6.5 KiB
6.5 KiB
G3 General Purpose AI Agent - Design Document
Overview
G3 is a code-first AI agent that helps you complete tasks by writing and executing code or scripts. Instead of just giving advice, G3 solves problems by generating executable code in the appropriate language.
Core Principles
- Code-First Philosophy: Always try to solve problems with executable code
- Multi-Language Support: Generate scripts in Python, Bash, JavaScript, Rust, etc.

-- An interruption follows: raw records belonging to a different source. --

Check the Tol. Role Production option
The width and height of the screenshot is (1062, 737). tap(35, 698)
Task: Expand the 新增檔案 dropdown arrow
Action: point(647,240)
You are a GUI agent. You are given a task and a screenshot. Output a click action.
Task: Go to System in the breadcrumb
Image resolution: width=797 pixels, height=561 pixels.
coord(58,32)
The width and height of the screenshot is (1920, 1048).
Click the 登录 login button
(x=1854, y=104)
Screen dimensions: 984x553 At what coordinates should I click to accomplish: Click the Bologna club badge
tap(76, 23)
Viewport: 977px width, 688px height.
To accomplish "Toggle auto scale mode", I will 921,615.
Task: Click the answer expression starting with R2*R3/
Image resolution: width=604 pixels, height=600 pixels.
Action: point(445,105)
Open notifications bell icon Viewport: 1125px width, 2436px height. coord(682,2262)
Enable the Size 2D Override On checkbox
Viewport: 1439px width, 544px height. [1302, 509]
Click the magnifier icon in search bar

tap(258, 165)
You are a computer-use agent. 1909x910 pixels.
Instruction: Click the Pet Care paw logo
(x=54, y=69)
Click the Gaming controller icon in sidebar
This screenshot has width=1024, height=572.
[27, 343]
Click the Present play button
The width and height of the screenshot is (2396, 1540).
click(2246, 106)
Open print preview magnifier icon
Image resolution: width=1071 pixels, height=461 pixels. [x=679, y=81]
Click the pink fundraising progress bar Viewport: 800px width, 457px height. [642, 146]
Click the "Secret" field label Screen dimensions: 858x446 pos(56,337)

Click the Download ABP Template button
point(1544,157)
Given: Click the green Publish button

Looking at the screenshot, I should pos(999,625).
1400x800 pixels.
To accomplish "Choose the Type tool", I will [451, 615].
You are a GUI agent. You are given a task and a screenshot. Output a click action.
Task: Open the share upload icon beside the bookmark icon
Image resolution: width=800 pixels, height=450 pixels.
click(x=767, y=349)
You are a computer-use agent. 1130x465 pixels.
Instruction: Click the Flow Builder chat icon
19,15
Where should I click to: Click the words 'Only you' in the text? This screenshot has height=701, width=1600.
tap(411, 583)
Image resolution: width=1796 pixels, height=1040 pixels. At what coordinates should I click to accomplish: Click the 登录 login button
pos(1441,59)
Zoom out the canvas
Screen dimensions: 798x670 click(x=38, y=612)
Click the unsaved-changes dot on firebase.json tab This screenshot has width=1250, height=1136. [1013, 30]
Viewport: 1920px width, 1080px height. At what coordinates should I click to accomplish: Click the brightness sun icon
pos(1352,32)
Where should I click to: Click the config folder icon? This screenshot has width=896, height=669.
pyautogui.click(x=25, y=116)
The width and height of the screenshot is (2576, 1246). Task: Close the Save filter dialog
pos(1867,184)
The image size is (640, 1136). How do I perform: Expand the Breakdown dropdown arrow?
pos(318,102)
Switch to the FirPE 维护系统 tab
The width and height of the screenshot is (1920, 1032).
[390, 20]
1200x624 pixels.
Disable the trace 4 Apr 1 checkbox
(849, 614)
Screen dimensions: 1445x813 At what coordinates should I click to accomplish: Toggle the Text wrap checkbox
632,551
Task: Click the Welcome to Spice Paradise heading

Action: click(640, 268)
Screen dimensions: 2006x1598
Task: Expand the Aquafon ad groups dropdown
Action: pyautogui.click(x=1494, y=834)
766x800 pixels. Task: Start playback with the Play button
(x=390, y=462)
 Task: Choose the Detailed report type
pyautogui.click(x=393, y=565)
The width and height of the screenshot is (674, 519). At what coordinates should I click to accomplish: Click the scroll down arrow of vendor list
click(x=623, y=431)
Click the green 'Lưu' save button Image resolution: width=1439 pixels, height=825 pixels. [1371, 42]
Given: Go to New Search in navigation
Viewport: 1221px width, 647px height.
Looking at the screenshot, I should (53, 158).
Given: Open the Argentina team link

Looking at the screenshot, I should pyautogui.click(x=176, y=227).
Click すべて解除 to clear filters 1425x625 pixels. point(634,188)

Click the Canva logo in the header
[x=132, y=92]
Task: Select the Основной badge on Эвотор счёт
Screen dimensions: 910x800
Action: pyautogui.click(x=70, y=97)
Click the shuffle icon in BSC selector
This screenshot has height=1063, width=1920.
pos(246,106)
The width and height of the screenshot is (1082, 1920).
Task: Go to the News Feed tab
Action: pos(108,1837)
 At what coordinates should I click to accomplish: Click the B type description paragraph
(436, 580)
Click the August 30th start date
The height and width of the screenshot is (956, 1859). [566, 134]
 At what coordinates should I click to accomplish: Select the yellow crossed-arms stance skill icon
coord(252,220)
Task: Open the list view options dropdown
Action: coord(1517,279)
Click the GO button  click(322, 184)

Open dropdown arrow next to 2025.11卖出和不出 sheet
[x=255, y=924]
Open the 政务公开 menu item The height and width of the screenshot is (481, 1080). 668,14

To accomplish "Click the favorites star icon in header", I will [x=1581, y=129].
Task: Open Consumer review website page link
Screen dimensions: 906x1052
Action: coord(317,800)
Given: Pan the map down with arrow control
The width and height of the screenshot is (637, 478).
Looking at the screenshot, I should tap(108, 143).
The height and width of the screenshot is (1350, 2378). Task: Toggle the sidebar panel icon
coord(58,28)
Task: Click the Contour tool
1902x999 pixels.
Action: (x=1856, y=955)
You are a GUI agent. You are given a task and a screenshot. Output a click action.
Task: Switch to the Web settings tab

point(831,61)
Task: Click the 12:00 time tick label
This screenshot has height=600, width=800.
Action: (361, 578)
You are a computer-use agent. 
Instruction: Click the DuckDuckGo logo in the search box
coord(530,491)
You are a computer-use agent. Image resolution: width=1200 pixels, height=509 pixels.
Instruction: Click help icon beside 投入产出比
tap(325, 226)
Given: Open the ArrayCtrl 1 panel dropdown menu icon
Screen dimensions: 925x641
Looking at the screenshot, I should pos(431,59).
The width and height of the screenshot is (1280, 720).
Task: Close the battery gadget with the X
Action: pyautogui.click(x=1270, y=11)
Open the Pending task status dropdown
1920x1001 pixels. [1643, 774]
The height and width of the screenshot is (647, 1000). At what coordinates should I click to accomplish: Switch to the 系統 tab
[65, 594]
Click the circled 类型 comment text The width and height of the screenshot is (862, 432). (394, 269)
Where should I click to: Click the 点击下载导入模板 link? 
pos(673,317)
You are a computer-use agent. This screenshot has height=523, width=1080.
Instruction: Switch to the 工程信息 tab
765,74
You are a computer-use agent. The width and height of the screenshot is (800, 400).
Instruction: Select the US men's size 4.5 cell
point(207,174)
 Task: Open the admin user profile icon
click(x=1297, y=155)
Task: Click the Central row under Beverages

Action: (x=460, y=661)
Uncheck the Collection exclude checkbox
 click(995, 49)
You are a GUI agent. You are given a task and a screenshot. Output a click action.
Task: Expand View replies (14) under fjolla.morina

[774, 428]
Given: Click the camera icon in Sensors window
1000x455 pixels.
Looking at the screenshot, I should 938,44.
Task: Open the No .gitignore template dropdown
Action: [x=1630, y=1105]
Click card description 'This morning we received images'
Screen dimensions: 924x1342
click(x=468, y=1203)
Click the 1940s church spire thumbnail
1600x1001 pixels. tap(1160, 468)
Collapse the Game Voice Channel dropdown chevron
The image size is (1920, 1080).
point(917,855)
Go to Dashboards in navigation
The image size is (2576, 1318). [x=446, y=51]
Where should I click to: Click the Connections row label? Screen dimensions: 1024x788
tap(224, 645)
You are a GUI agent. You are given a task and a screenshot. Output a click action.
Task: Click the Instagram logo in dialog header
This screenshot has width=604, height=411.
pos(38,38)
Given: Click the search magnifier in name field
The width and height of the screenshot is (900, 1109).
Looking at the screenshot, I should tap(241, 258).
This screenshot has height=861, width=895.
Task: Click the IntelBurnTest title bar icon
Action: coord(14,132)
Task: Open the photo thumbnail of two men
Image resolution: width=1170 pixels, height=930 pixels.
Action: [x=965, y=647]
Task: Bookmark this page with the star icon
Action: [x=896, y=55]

- Unix Philosophy: Small, focused tools that do one thing well
- Modularity: Clear separation of concerns
- Composability: Components can be combined in different ways
- Performance: Blazing fast execution
Architecture
High-Level Components
┌─────────────────┐ ┌─────────────────┐ ┌─────────────────┐
│ CLI Module │ │ Core Engine │ │ LLM Providers │
│ │ │ │ │ │
│ - Task commands │◄──►│ - Task │◄──►│ - OpenAI │
│ - Interactive │ │ interpretation│ │ - Anthropic │
│ mode │ │ - Code │ │ - Embedded │
│ - Code exec │ │ generation │ │ (llama.cpp) │
│ approval │ │ - Script │ │ - Custom APIs │
│ │ │ execution │ │ │
└─────────────────┘ └─────────────────┘ └─────────────────┘
│ │ │
└───────────────────────┼───────────────────────┘
│
┌─────────────────┐
│ Execution │
│ Engine │
│ │
│ - Python │
│ - Bash/Shell │
│ - JavaScript │
│ - Rust │
│ - Sandboxing │
└─────────────────┘
Module Breakdown
1. CLI Module (g3-cli)
- Responsibility: User interface and task interpretation
- New Features:
- Progress indicators for script execution
2. Core Engine (g3-core)
- Responsibility: Task interpretation and code generation
- New Features:
- Task analysis and decomposition
- Language selection based on task type
- Code generation with execution context
- Script template system
- Autonomous execution of generated code
3. LLM Providers (g3-providers)
- Responsibility: LLM communication and model abstraction
- Supported Providers:
- OpenAI: GPT-4, GPT-3.5-turbo via API
- Anthropic: Claude models via API
- Embedded: Local open-weights models via llama.cpp
- Enhanced Prompts:
- Code-first system prompts
- Language-specific generation instructions
5. Embedded Provider (g3-core/providers/embedded) - NEW
- Responsibility: Local model inference using llama.cpp
- Features:
- GGUF model support (Llama, CodeLlama, Mistral, etc.)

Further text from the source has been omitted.